From The New York Times.
The Opinion video above gives voice to the lonely. We are publishing it at the end of a year in which loneliness started getting the kind of attention it has long deserved — an effort led, in large part, by the surgeon general of the United States, Dr. Vivek Murthy. In a guest essay last spring, he revealed that he, too, had struggled with loneliness and said the nation was facing “an epidemic of loneliness and isolation.” Several days later, he issued a surgeon general advisory about the problem, calling it a “public health crisis” and outlining a strategy to confront it.
The New York Times invited readers to share how loneliness was affecting their lives. More than 1,400 people responded — young and old, from every corner of the country, every walk of life. Each response was like a message in a bottle cast into the water from a distant island.

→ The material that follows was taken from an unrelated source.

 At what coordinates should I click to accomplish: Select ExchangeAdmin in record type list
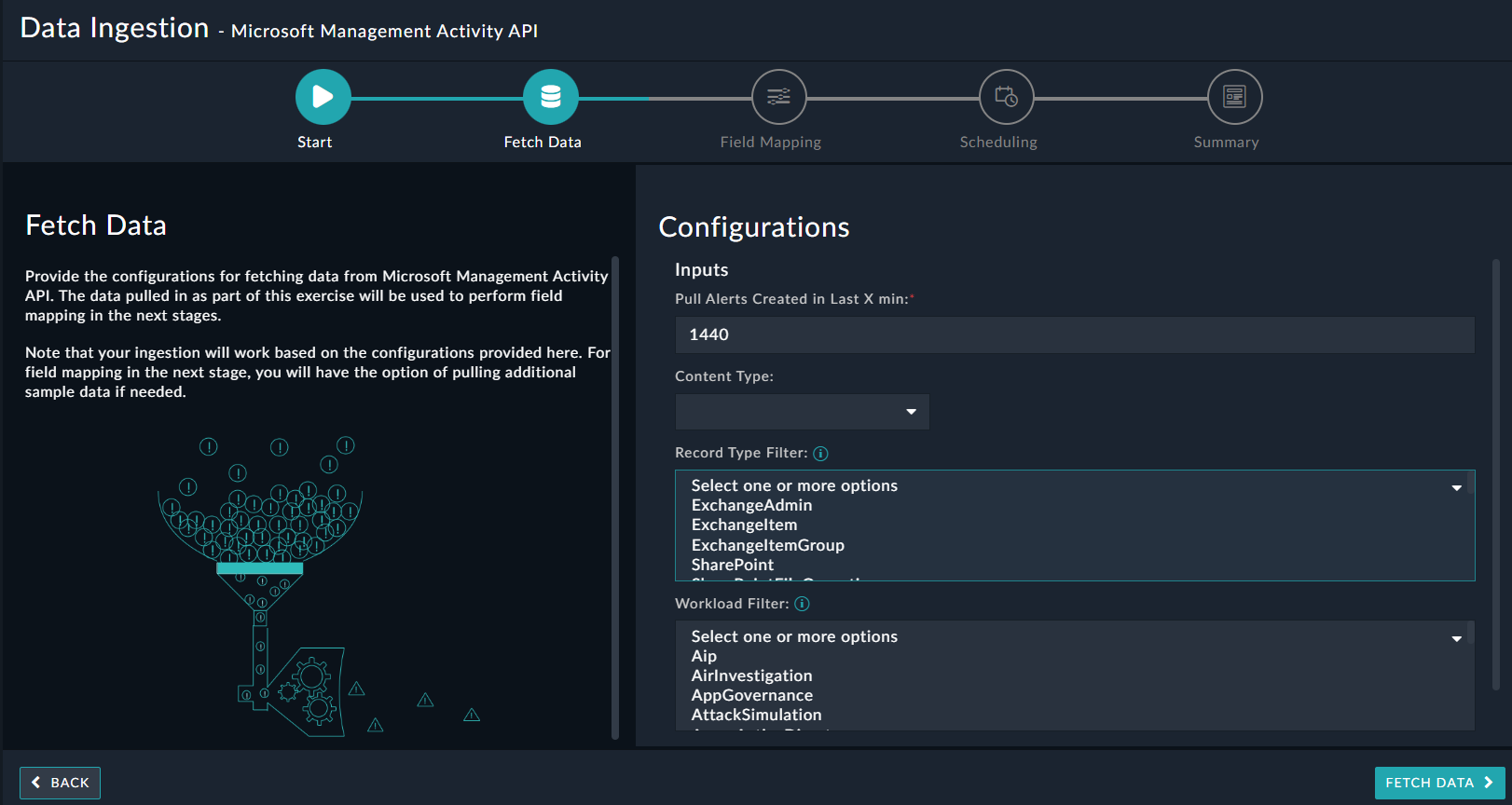coord(751,505)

“I should have recognized my malaise long before I found myself lying on my living room floor each night after work,” wrote Karen S., a 37-year-old from California. “I’d just lie on the hardwood and stare at the ceiling for hours, paralyzed. In December 2019, I suffered a heart attack. I believe stress and loneliness caused, if not contributed, to the attack.”
John W., 51, from Massachusetts wrote: “I feel most lonely when my spouse comes home after a long day and decompresses with social media. I keep it to myself, since expressing my loneliness to my spouse is only met with gaslighting. It would be nice if someone would extend an invite to coffee or something.”
And Ellen D., 83, from New York, wrote: “I’ve lived alone for many years, but the loneliness that goes so deep that it makes you wonder what you did wrong and whether it’s worth going on didn’t start until after I retired, with each year a little worse.”
Opinion Video followed up with dozens of respondents to learn more about their experiences. The result — the video above — is an intimate portrait of a nation of people struggling, and often failing, to find meaningful connection. We learned that loneliness does not discriminate by age or background. With the holidays upon us and the year coming to a close, we hope this video serves as a reminder that no one is alone in feeling lonely and that sometimes the most meaningful gifts we have to offer are our time and attention. So if there’s someone you’ve been meaning to reach out to, don’t wait.